What's Sumiyoshi-taisha? you may ask. It is one of the shrines standing in Sumiyoshi-ku, Osaka-shi, Osaka. No one knows when it was established. And there are several theories about the beginning. What deity has been enshrined there? They enshrine three deities that preside navigation in the shrine. And it is said countless people have prayed to the shrine hoping for safety on water transport. As you know, they had mainly used waterways like rivers and brooks for long range transport until cars and airplanes widely spread in the middle of the 20th century. It means water transport had supported people's lives for a long time. And business was almost ruled by those who ruled waterways at the time. Osaka had prospered for their rich rivers, as it was called "City of Water."
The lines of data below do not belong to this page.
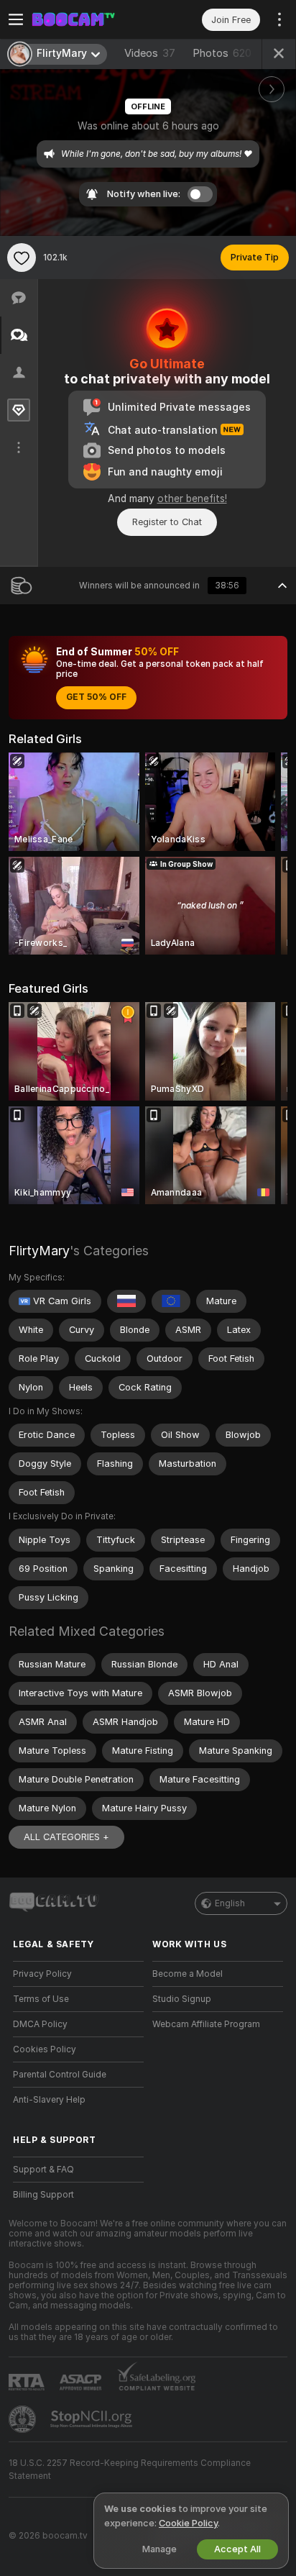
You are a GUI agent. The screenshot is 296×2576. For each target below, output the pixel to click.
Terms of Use (41, 1999)
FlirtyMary (39, 1250)
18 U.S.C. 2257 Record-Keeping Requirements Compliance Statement (130, 2469)
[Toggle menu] (16, 19)
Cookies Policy (44, 2049)
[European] (171, 1301)
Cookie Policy (188, 2523)
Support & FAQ (43, 2170)
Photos (222, 53)
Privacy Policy (42, 1974)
The Sumioshi-taisha Ground

File: Sumiyoshi-taisha, keidai-2.jpg
from the Japanese Wikipedia
(Taken on May 28, 2017)




The Sumioshi-taisha Main Hall

File: Sumiyoshi-taisha, hongu-2 honden.jpg
from the Japanese Wikipedia
(Taken on May 14, 2016)


Osaka did good as a fruit of their waterways. And it was not unnatural for them to enshrine the deities presiding navigation. It was necessary. However, today water transport is not major as it used to be. Needless to mention, the reason is that land transport became major instead in the 20th century. As you know, it was made by motorization growth. That's just a result of going with the current. The trend of the times. There is nothing unnatural.

What did it make? That made water transport distant from Osaka people. And I suppose they also became distant from the Sumiyoshi-taisha gradually. I think so. The further water transport goes, the more infrequent praying to the deities that preside navigation is. The 20th century worked as a switch on the Osaka history, said I above. How about the 21th century? We have to think it again as long as living in Osaka. Living in Osaka is taking over Osaka history, I guess.